The parties are easier for me now.  I can engage, and laugh, and converse, and, in recent years, help run the whole companionable show, unencumbered by my son’s needs and demands, my simmering worry that he’d turn miserable and unreachable in the midst of all the wonderful togetherness.

I still remember, though, the moments when he was happy there, lulled by the motion of waves and the warm sand beneath his feet.  I remember his joy as he ran to toss another stick across the water, pleased with his accomplishment, twisting his fingers in front of his face as he does when he is happy.  I wish those moments could have lasted, could have been enough to make the experience whole.  But they are what we have, and I cherish their memory.

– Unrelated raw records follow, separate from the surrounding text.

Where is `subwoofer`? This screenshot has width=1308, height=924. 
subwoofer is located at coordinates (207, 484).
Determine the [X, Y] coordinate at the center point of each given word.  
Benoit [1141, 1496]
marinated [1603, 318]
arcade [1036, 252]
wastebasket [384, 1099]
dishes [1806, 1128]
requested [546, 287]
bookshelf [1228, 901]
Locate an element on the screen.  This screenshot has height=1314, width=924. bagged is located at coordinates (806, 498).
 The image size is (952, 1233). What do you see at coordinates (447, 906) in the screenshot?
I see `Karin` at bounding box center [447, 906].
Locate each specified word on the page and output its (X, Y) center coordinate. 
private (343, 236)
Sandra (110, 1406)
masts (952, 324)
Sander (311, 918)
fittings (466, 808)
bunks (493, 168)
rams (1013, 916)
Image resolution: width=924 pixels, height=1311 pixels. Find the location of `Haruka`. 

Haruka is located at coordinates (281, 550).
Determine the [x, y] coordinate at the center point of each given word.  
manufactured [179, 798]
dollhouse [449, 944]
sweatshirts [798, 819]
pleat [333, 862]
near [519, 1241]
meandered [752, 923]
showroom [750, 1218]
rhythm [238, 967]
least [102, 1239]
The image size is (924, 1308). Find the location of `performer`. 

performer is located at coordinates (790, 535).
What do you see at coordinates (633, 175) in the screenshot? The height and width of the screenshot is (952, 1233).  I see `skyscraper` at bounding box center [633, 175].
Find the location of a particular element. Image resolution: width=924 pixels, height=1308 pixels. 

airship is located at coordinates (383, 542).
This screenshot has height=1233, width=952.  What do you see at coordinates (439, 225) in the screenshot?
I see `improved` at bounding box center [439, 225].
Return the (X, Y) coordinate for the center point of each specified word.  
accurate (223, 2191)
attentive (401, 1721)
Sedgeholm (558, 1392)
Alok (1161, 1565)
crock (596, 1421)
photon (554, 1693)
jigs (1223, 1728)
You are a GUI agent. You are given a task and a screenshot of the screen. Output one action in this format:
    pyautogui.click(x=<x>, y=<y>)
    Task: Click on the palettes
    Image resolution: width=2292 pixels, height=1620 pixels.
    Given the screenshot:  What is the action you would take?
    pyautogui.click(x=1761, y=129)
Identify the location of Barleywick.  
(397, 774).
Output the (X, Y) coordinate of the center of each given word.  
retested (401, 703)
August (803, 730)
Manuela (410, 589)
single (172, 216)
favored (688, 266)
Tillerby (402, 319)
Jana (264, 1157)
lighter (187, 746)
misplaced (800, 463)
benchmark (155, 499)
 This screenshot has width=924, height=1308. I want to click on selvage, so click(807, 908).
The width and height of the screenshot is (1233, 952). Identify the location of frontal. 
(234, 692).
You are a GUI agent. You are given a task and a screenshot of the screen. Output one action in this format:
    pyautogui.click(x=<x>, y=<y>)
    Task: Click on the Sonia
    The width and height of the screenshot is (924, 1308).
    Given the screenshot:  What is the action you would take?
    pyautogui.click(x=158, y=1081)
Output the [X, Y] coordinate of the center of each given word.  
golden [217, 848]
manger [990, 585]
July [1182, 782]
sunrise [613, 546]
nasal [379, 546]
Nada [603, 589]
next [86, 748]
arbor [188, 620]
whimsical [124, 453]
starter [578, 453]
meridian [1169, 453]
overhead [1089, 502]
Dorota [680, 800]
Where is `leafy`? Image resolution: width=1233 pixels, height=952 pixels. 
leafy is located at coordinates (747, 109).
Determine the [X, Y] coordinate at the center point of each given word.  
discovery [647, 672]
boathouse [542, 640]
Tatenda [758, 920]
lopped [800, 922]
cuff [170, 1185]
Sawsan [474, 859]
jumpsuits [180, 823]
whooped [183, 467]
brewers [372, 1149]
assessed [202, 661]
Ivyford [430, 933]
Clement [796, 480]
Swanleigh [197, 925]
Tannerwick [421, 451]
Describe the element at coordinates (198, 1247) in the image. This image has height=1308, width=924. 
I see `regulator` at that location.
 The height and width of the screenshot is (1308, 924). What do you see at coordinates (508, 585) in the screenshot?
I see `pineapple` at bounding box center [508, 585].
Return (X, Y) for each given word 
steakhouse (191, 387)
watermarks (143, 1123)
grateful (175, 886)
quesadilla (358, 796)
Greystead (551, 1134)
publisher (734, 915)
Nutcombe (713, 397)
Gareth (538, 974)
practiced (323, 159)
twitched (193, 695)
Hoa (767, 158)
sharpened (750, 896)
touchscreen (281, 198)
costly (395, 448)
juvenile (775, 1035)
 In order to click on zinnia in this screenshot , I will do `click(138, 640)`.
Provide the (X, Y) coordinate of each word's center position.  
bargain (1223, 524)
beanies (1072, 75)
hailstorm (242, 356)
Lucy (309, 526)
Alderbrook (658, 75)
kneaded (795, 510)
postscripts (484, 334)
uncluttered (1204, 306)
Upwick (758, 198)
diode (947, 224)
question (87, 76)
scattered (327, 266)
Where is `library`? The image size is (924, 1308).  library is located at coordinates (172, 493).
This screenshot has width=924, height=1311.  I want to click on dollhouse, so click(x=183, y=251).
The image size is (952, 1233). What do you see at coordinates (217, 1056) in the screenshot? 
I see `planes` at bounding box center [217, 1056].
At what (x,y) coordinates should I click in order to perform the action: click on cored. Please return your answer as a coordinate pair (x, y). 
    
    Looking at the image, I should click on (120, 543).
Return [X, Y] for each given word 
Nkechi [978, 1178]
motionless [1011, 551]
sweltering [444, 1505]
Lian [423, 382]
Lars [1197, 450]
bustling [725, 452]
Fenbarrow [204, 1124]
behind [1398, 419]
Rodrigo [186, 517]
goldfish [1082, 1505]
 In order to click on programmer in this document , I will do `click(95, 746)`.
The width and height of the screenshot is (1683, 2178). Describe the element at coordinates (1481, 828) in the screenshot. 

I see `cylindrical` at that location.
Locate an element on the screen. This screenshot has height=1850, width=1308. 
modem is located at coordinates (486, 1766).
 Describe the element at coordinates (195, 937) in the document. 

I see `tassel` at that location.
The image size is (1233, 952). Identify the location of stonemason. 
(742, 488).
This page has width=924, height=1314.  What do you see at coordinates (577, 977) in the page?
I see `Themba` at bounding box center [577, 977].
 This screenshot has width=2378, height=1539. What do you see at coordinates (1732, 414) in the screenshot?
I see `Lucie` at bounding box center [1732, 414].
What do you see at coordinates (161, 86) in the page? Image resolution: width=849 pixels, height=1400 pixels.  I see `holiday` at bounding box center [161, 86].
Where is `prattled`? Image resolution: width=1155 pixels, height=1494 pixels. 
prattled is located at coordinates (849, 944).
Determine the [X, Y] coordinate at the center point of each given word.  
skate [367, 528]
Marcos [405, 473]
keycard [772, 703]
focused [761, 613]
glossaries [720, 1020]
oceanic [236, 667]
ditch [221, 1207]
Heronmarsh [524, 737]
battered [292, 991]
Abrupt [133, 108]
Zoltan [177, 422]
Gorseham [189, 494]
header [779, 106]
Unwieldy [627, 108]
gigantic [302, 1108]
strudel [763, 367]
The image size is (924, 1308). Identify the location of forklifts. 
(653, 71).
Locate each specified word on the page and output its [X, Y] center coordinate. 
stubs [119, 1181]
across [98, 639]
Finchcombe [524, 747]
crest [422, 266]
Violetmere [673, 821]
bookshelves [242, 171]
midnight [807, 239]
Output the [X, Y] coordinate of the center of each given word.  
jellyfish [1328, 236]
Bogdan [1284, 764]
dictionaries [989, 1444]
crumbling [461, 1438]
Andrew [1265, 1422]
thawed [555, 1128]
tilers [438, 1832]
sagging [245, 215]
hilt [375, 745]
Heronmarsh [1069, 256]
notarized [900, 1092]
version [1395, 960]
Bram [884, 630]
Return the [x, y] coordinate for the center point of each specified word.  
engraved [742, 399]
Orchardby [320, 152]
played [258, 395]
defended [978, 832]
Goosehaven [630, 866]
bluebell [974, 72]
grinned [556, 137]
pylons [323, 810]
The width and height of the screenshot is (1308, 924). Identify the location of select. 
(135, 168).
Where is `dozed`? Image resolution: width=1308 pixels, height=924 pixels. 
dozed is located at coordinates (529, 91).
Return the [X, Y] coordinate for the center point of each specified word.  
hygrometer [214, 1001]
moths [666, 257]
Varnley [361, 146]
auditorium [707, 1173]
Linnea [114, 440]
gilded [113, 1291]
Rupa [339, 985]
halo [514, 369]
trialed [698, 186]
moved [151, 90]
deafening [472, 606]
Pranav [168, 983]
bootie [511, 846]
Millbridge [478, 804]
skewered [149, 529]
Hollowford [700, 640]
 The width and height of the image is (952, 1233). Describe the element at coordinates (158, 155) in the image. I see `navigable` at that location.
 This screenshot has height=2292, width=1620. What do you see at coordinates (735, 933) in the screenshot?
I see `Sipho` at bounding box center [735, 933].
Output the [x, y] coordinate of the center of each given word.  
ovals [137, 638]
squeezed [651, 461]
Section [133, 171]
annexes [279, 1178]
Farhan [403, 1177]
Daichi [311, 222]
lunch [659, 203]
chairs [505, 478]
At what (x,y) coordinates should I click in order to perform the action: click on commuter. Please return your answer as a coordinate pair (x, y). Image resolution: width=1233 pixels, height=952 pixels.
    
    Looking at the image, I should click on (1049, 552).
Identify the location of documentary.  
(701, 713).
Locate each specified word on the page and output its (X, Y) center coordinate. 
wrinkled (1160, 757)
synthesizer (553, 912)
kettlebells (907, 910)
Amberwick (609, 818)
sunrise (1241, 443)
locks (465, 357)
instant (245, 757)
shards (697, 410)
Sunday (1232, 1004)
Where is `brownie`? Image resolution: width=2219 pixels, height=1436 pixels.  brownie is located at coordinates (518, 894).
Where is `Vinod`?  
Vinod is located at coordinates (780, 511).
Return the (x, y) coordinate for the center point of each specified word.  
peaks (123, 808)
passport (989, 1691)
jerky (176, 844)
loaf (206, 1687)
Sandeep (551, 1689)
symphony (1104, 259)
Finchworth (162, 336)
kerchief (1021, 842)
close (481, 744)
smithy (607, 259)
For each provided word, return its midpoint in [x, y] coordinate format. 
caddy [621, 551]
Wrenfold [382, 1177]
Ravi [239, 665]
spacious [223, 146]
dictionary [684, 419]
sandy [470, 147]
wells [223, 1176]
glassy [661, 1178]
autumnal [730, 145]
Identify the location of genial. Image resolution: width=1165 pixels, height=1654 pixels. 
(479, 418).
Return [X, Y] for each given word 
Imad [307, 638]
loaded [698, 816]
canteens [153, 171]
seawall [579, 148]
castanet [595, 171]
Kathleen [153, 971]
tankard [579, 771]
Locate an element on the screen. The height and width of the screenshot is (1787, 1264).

A few years ago I called to tell Daniel’s group home director that I wouldn’t be visiting that weekend because I’d be in Michigan for a family reunion.  I described our earlier visits to the cottage, how we tried to make those weekends happen in spite of Daniel’s limitations.

“He loved it there, Sam,” I told him.  “He loved the beach, if just for a little while.”  My voice broke with unhealed regret.  Daniel had been going through a rough patch in recent months, and I felt guilty that I wouldn’t be visiting.  “I just can’t accept it, that he may never see that beach again.”

Sam was silent for a moment, then spoke with the quiet confidence that always reassured me.

“You’ll get him there, Kristen,” he told me gently. “It may take 15 years, but you’ll get him there again, someday.”

I’m holding on to that script for now.

There are still scenes of our lives yet to be written.